Even in a lab, you can isolate two populations of bacteria--or even two populations of moths. Let them reproduce through a thousand generations, and changes happen. Not the same changes in both populations. At the end of those thousand or thousands of generations--which can be seen in a lab due to rapid rates of reproduction in insects--and the two populations are different enough that they won't breed together anymore.
Nature has conducted such experiments throughout earth's history. Populations get large enough to spread over a large geographic area, and sheer size sometimes separates them into groups. Other times, they're on two sides of a mountain with different climate on either side.

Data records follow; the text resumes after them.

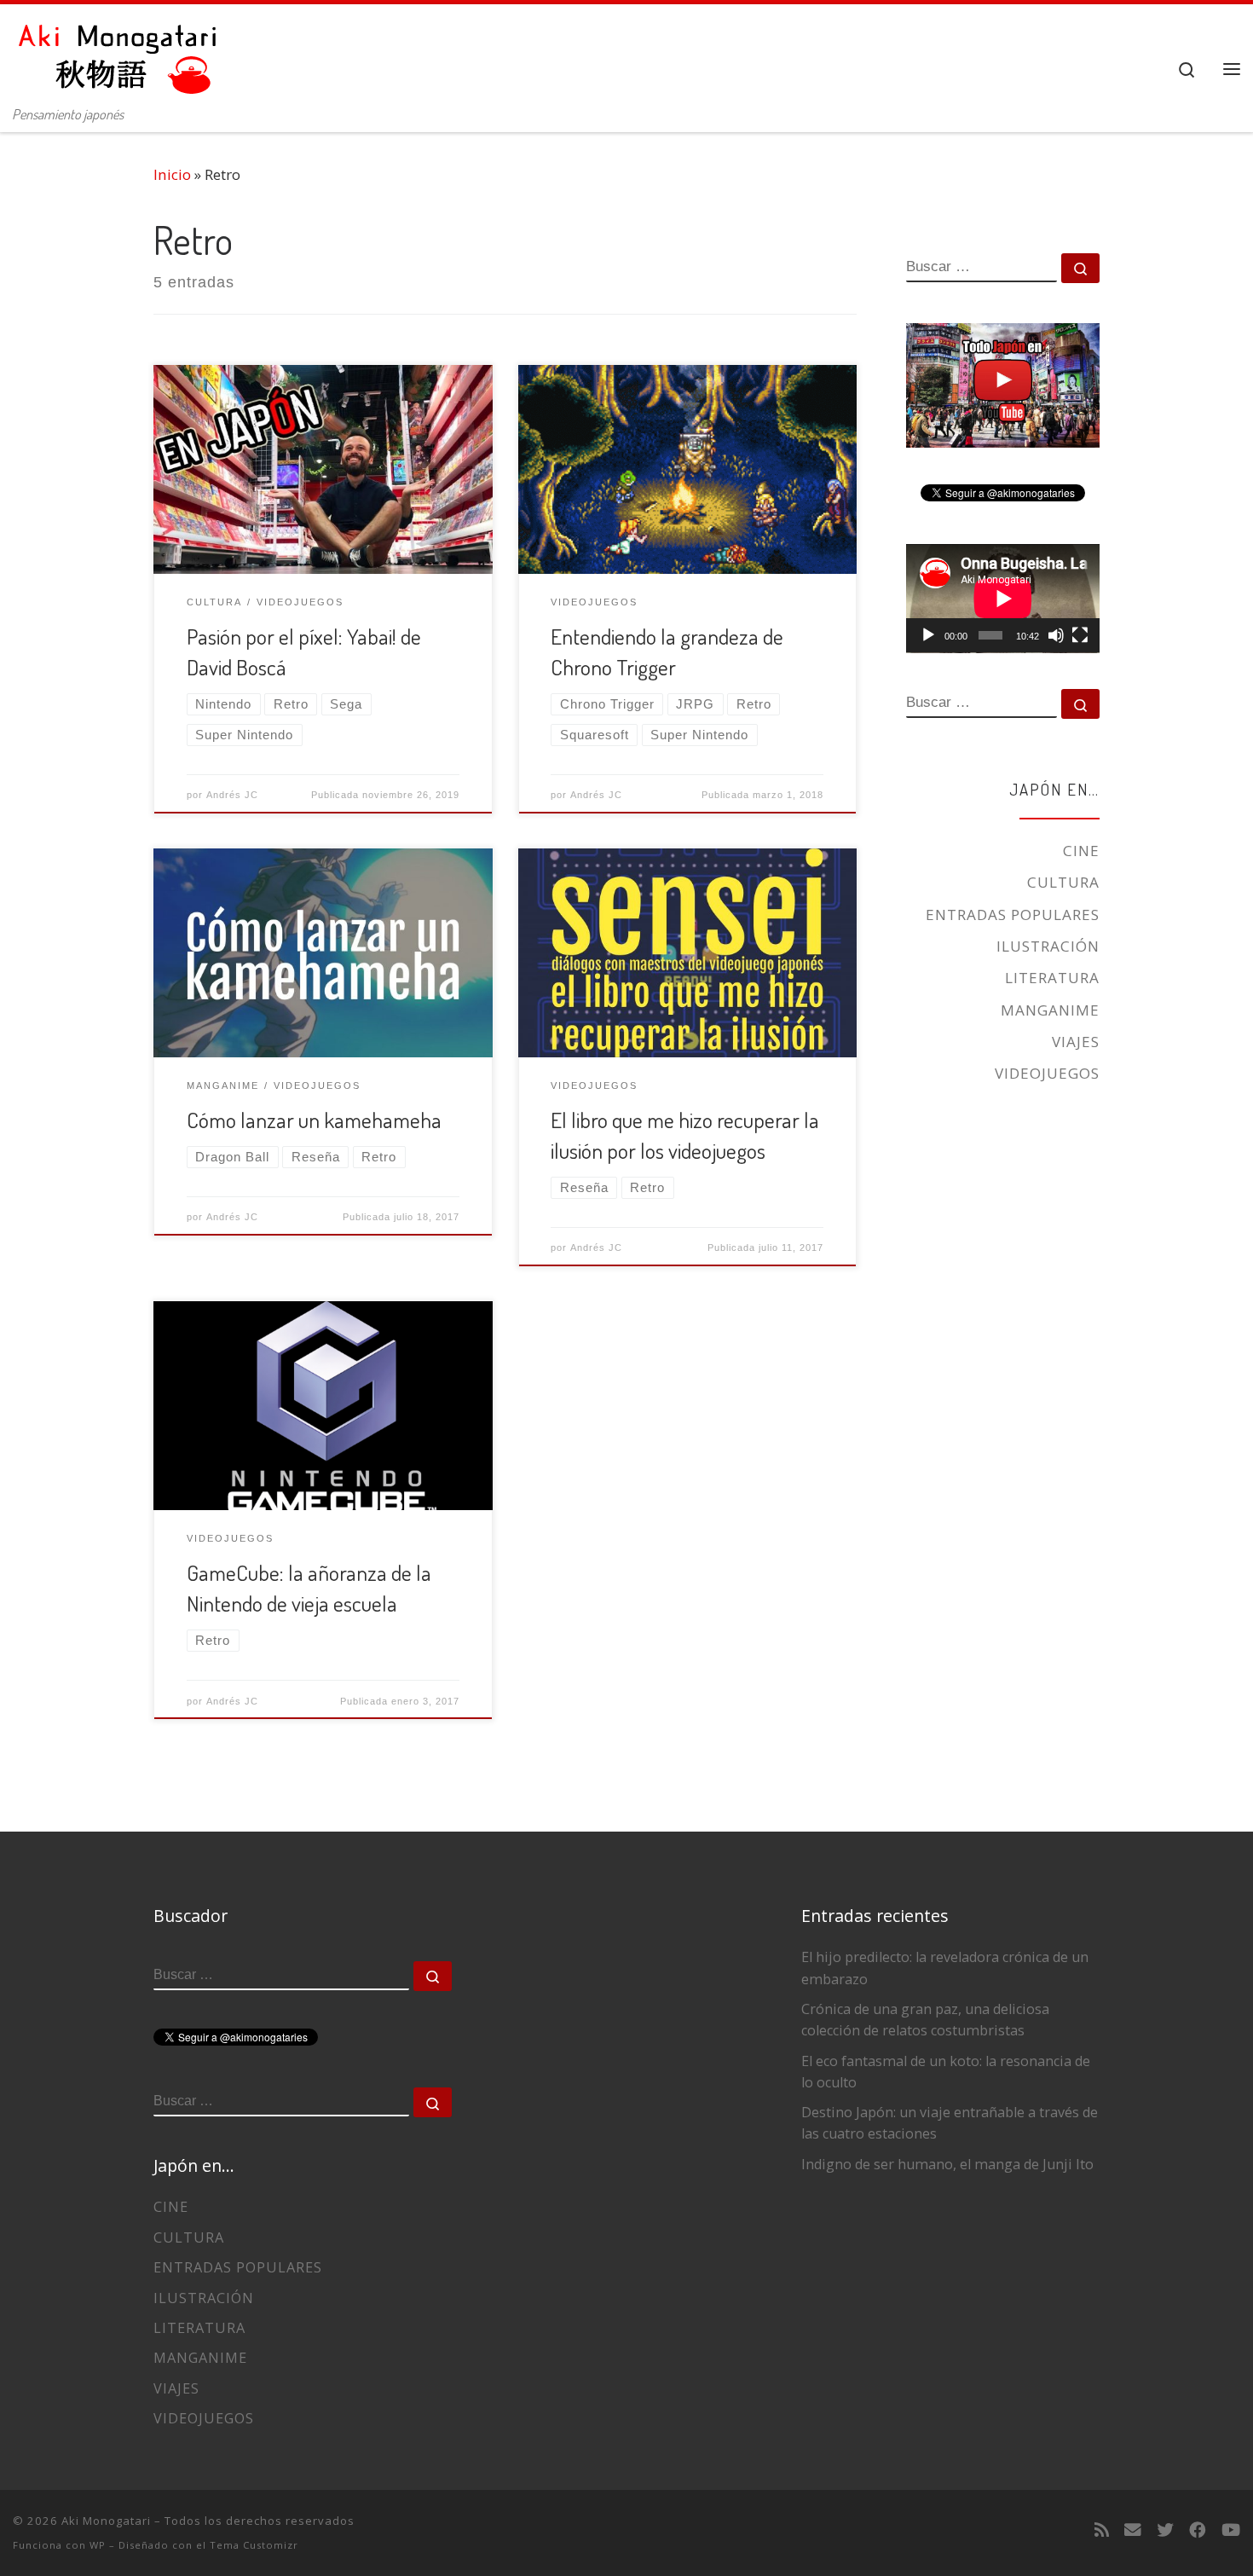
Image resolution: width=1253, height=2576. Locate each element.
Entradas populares (1013, 914)
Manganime (1050, 1010)
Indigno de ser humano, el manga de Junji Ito (947, 2164)
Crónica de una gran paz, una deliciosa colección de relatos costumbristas (925, 2020)
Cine (1081, 850)
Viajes (1076, 1041)
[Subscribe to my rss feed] (1101, 2530)
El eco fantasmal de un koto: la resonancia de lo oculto (945, 2072)
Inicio (172, 174)
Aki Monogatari (106, 2520)
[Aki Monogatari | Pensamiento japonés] (119, 50)
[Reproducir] (928, 635)
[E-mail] (1132, 2530)
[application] (1003, 598)
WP (98, 2544)
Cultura (1063, 882)
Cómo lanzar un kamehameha (314, 1119)
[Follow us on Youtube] (1230, 2530)
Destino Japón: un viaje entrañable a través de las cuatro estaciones (949, 2123)
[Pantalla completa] (1079, 635)
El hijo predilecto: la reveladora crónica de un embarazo (944, 1968)
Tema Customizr (254, 2544)
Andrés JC (232, 795)
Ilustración (1048, 946)
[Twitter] (1165, 2530)
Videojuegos (1047, 1073)
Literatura (1052, 977)
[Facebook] (1197, 2530)
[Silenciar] (1056, 635)
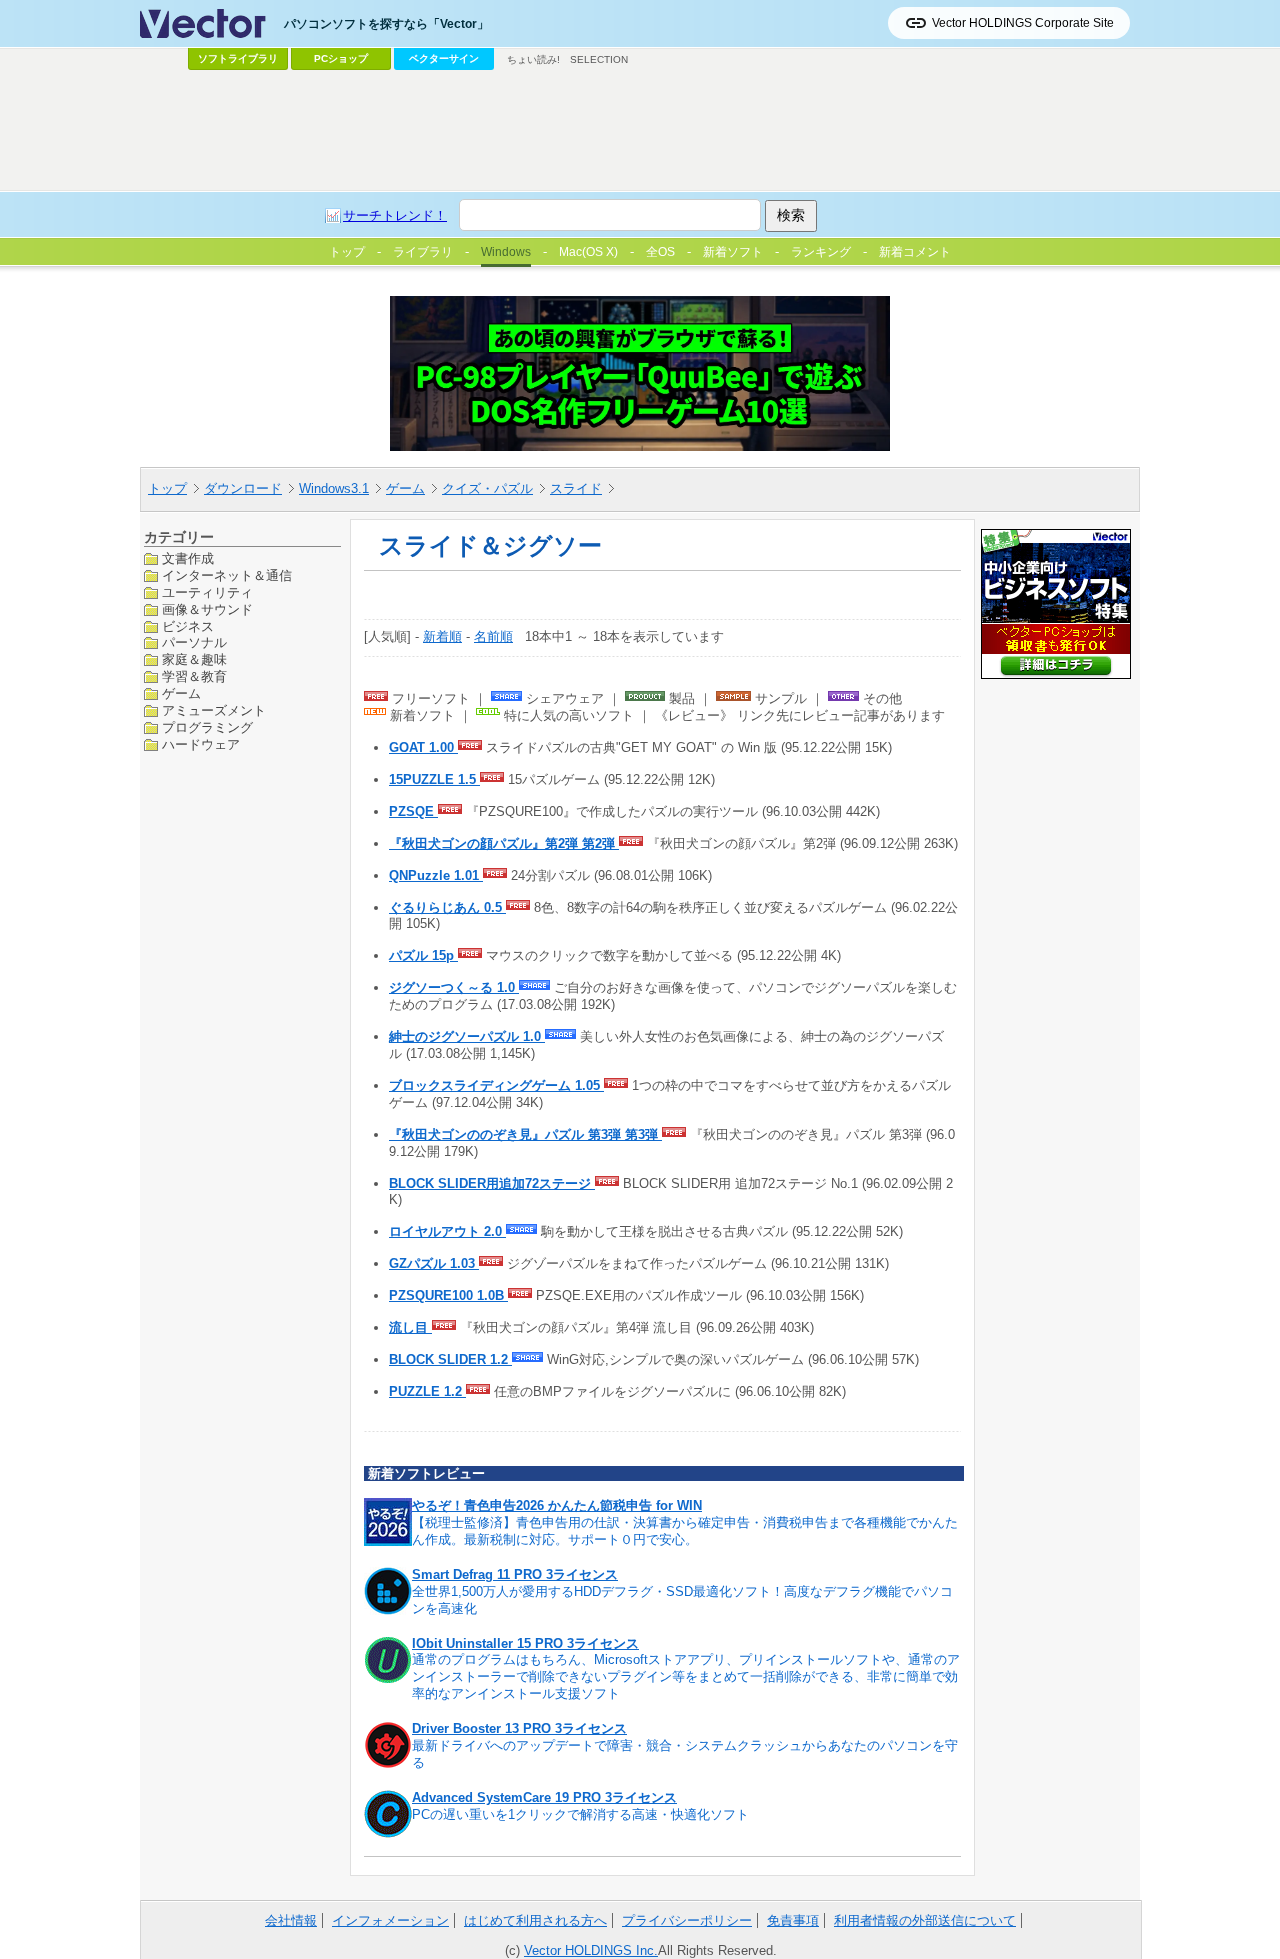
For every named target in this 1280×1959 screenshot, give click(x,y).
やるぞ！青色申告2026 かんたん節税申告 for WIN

Or one ends up in the forest and one out. Or they spread across a group of islands. Etc., etc., etc.
Please understand, these questions have been asked. Science was not started by atheists trying to disprove God. Most early scientists were Christians. Evolution is the result of looking at the earth, not the product of people hoping that life evolved.
The people who first suggested evolution had to face intense scrutiny, and questions like the ones you're asking have been asked over and over again. Answers have come pretty easily, which is just further evidence that life evolved.
Charles Darwin's On the Origin of Species
Even Darwin's original On the Origin of Species was full of arguments he had received against his theory of "descent with modification." His answers are amazing and full of natural examples. You can learn a lot about nature from his book, and most of it is fascinating. It's sad more people don't read it. He wrote the book as a believer in God--though he had his doubts--so it is not an attack on people's faith. He had a wife he dearly loved who was a Christian.